August 3-4 at The Retreat
(formerly the "new" lodge"
or The Resort, depending how old you are)
2755 Kyle Canyon Road Mt Charleston NV
Oh it's just a little one for Artisans residing in Mt Charleston Nevada or whereabouts. But I'm getting into matting a little, no framed works except 8x10s and just a few. Easy does it...I will be inside the lobby with my matted displays.

New stuff

Kind of getting into remakes of some older works, especially big ones that are near sold out. The online world is completely different from the "real" festival world,  in terms of visits, sales and resulting income. So we adapt to the little prints and some of my best selling works are getting "revisited" in smaller versions. Still original woodcuts as I am making some modifications and carving a completely new block or three, but smaller. The image is roughly the same.

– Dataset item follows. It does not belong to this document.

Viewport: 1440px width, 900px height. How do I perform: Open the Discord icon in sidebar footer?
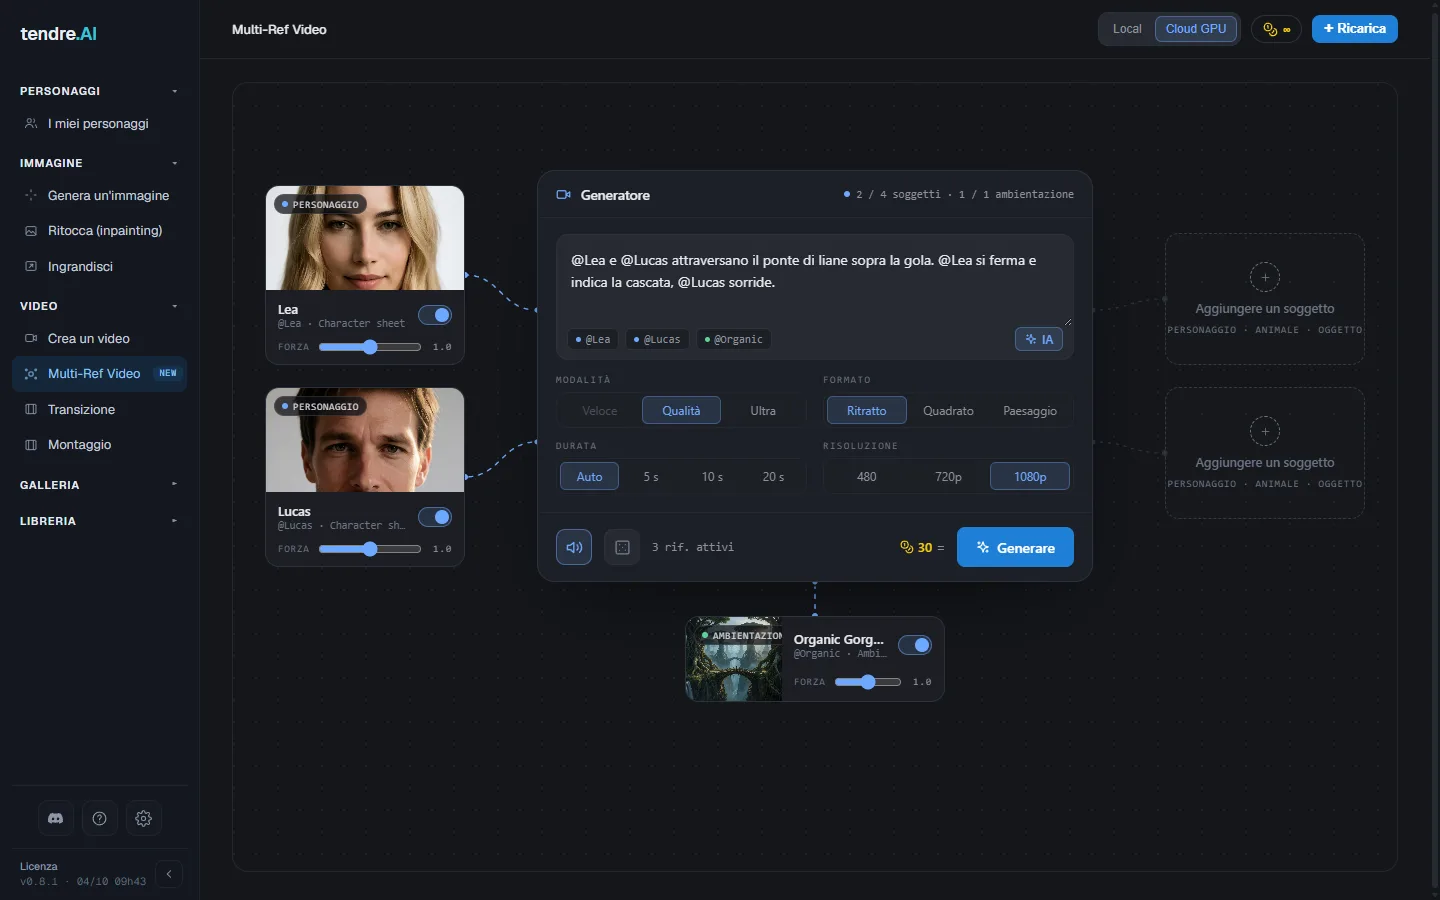click(x=56, y=818)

Fun! Here is a tiny "Oculus" remade into "Fragile"

Print Title: Fragile
Paper Dimension: 10 x 10 inches
Image Dimension: 9 x 9 inches
Block: Cherrywood
Pigment or Ink: Gamblin and Daniel Smith
Paper: Daphne handmade
Edition: 100
Comments: "For all those born beneath an angry star
Lest we forget how fragile we are"
Those lyrics are from a Sting song, later I heard it by Jesse Cook. I am a loner and enjoy solitude but time and again I am reminded how very much I depend on and cherish connections with friends and family, however fragile they may be.
The image is a revisit of an early large print with some modifications...and a new tiny block of course.